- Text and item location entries
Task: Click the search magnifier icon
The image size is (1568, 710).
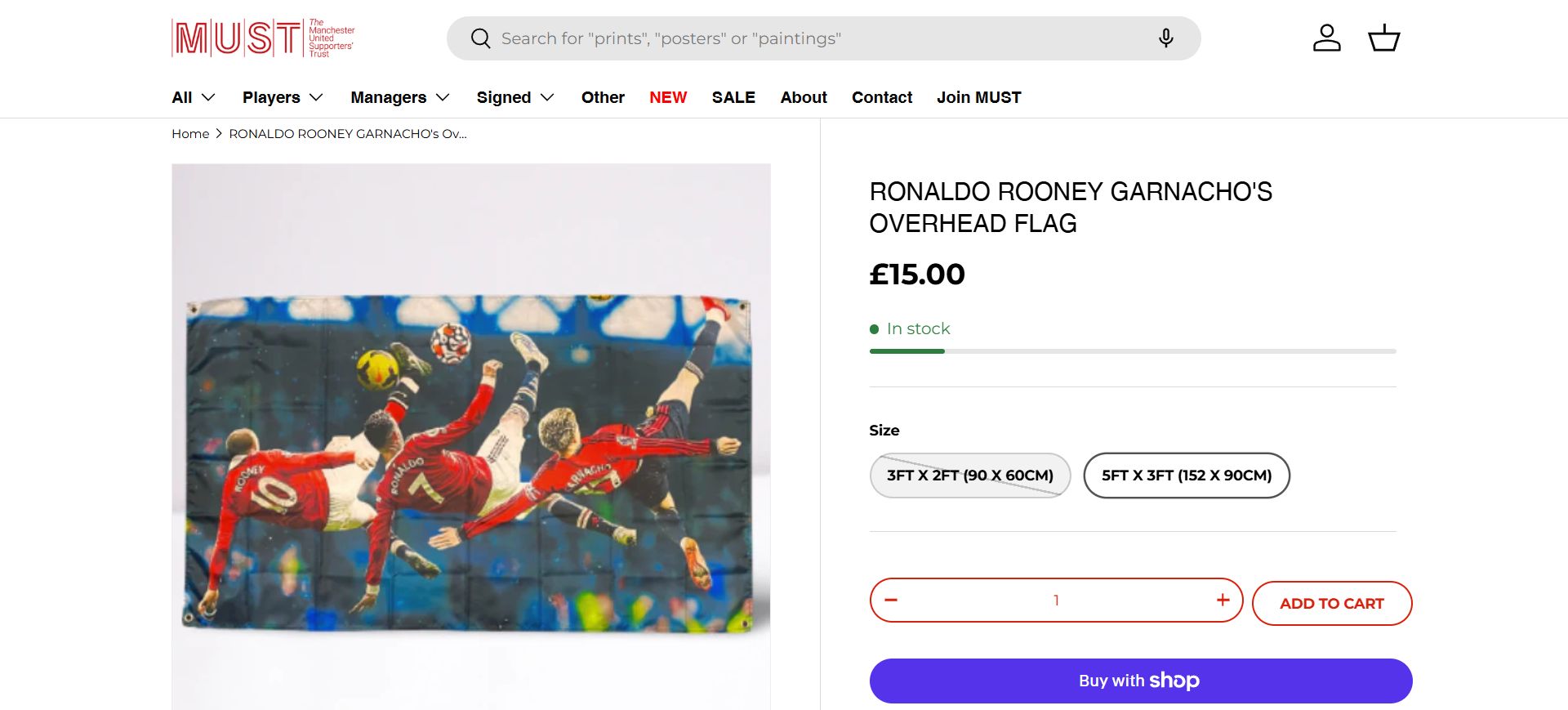Action: (481, 38)
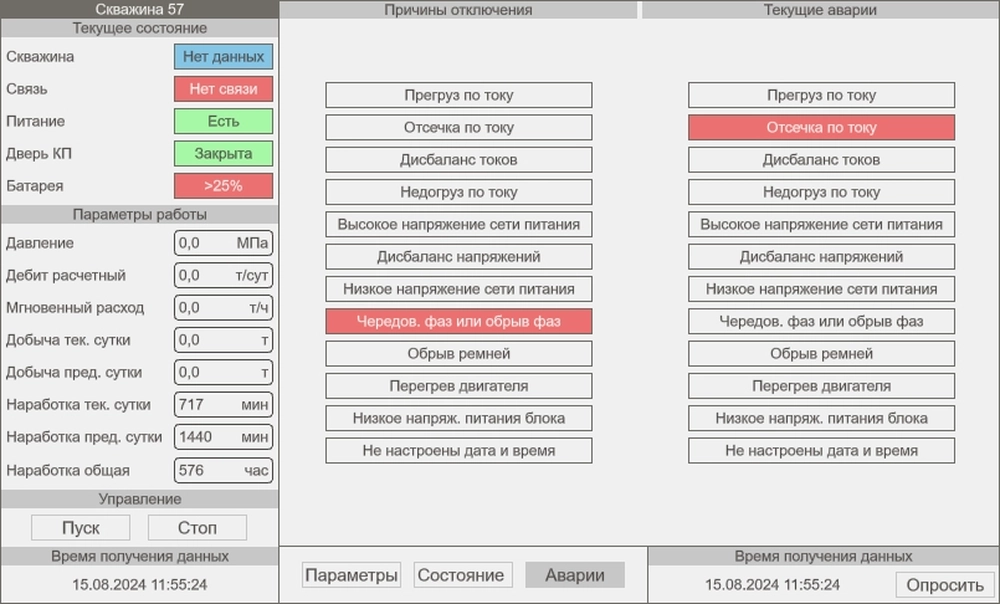This screenshot has height=604, width=1000.
Task: Select the Дебит расчетный value field
Action: coord(223,275)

- What is asked
Copy out each line of the material above that contains the string "Task". Letter case must match.

- Expected answer
Task: Click the search magnifier icon
Task: Select the Дебит расчетный value field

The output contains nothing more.